Mord an Lehrer Paty: Pariser Berufungsgericht reduziert Haftstrafen von Mitverantwortlichen
Im Berufungsverfahren im Fall der Ermordung des französischen Lehrers Samuel Paty durch einen jungen Dschihadisten hat ein Gericht in Paris am Montag die Haftstrafen mehrerer Mitverantwortlicher reduziert. Die Haftstrafen von zwei Freunden des von der Polizei getöteten Täters wurden von 16 Jahren auf sieben beziehungsweise sechs Jahre reduziert. Ihnen war Beihilfe zum Mord vorgeworfen worden.

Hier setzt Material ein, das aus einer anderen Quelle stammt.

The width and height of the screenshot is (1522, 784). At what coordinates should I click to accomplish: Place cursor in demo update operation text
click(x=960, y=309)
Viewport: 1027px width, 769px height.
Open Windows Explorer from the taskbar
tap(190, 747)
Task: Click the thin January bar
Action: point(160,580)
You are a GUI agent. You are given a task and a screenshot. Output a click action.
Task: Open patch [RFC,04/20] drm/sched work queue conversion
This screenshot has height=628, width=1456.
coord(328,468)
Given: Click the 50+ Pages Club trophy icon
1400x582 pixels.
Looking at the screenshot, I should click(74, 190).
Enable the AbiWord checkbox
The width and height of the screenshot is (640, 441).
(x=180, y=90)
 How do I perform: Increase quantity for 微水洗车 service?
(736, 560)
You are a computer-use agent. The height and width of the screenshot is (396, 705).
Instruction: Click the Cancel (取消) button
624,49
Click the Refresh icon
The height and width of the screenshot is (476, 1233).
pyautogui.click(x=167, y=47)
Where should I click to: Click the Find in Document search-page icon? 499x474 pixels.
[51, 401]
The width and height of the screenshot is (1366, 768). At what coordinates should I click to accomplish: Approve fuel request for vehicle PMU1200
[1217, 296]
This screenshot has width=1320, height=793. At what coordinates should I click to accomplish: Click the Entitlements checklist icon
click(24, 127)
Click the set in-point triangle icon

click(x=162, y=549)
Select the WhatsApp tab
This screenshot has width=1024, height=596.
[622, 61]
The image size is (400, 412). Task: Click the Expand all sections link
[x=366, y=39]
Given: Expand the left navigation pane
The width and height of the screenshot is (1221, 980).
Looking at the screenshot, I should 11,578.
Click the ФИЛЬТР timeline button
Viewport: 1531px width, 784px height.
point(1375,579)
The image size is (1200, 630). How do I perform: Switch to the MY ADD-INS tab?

Sie sollen den Täter gefahren und ihm geholfen haben, Waffen zu beschaffen.
Das Berufungsgericht befasste sich zudem mit zwei Männern, denen eine Hasskampagne zur Last gelegt wurde. Die Haftstrafe des Vaters eines Mädchens, das fälschlich behauptet hatte, Paty habe muslimische Schüler gebeten, den Klassenraum zu verlassen, bevor er Mohammed-Karikaturen zeigte, wurde von 13 Jahren auf zehn Jahre reduziert. Die 15-jährige Haftstrafe eines islamistischen Aktivisten blieb indes unverändert.
Der Geschichtslehrer Paty war im Oktober 2020 von einem 18 Jahre alten islamistischen Angreifer erstochen und enthauptet worden, nachdem er in einer Stunde zum Thema Meinungsfreiheit Mohammed-Karikaturen gezeigt hatte. Der Fall hatte in Frankreich eine Schockwelle ausgelöst.